A C-programmer can learn Handel-C in a matter of days, while training people to write in VHDL would take about 18 months, says Will Goalby, vice president of communications at Celoxica. The design suite cuts design-times to weeks and days, he adds.
For example one company used a team of hardware engineers to hand code an FPGA application and it took them about 9 months and 200 pages of code, Goalby continues. However, with DK1.1 it took one engineer 2 months and only 40 pages of code, he says.
The DK1.1 design suite supports the design, validation, iterative refinement, and implementation of complex algorithms in hardware. It includes built-in design entry, simulation, and synthesis — all driven by Handel-C, Celoxica officials say.
DK1.1's platform independence separates it from competing products, says Hammad Hamid, a senior applications engineer at Celoxica. DK1.1 can work with any FPGA such as Actel, Altera, or Xilinx, he continues, and is not locked into a proprietary design, Hamid explains.
DK1.1 includes features for system-level hardware/software co-design, co-simulation support for ARM and PowerPC embedded processors, improved synthesis, enhanced area and delay analysis, improved VHDL output, Verilog output, 100 times faster simulation, and support for Actel, Altera Excalibur, and Xilinx Virtex II Pro devices.
The simplicity of Handel-C and other Celoxica technologies "make it easier to achieve an optimal design partitioning between embedded processors and programmable gates," says Rich Sevcik, senior vice president of the FPGA Products Group at Xilinx. "These products will support Virtex-II Pro designers by providing a unique tool for fully exploiting the potential of Platform FPGAs."

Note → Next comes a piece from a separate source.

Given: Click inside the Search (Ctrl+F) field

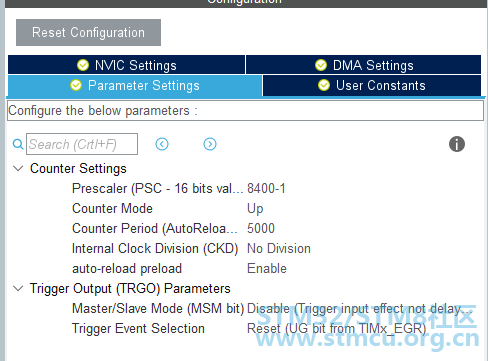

The combination of increased gate count and the tools such as DK 1.1 available to develop FPGA solutions is helping reconfigurable computing solutions expand their presence in space and satellite applications, says Howard Bogrow, marketing manager for aerospace and defense at Xilinx.
"Our products are getting designed into a lot of applications in the space market," Bogrow continues. This has not been a traditional market for reprogrammable SRAM technology, however, satellites and the electronics used in satellites such as cameras involve a lot of data processing, which FPGAs can provide, he explains.
DK1.1 enables reprogrammable system-on-a-chip designers to make informed critical decisions about hardware/software partitioning, Celoxica officials say. With the new mixed-language facility users can call C/C++ functions from Handel-C descriptions and Handel-C functions from C/C++ programs.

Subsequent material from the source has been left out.